I'm mostly just going to focus on this as I frankly disagree.

When collaborating on a project with other developers, you don't need the _data XML files. These are purely for release distribution. If you're working off a version control system, your repo likely won't host them (I'd recommend having a .gitignore file to exclude them specifically).

Any one collaborating on the project will clone the repo, copy or symlink the files to the appropriate location for development and install the add-on with the CLI command which will automatically use the dev _output files php cmd.php xf:addon-install <AddOnId>.

If the add-on is already installed, then it's just a case of importing the dev _output files php cmd.php xf-dev:import --addon <AddOnId>.

For all intents and purposes, just forget _data even exists, exclude it from your VCS repos and remember to always install via the CLI. Seems simple enough to me, IMO.
 
Just to follow up on this @Chris D - what about the scenario where we want to automate deployment from our source code repository to staging / production servers which aren't operating in development mode? (ie we don't use the release zip file for deployments).

We're going to need to include the _data directory in that case, right?

The problem is that we will need to be careful about which files are actually deployed.

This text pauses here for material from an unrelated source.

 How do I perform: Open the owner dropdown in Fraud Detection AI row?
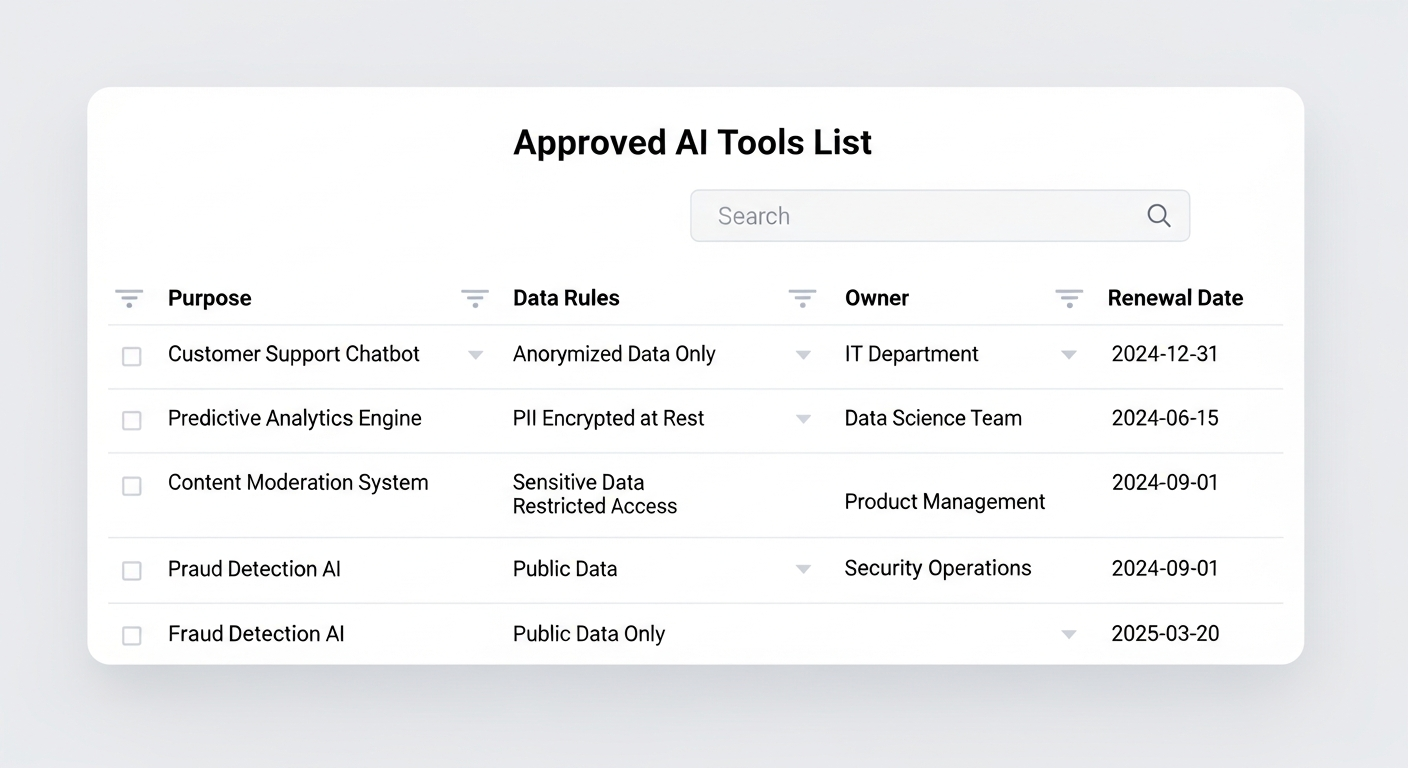(1069, 634)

My understanding is that the _output directory is basically ignored on a server not in development mode (eg staging/production), so that's not really an issue.

The issue is having the _data directory present on a dev server - which is where the potential for confusion/problems will arise.

My deployment tool can ignore files or directories when deploying - but that only helps on staging/production servers which don't matter anyway because they'll ignore the _output directory.

The real issue is when sharing files between devs or running on test machines and so on - as you mentioned, we really want to ignore the _data directory to avoid issues, but you can't easily do that when doing git pulls and such.

The only way around this is to start using release branches in my repos where the _data directory is contained in the release branch but not the _output directory, and conversely the _output directory is in the dev branch but not the _data directory.

Am I missing an easier solution here?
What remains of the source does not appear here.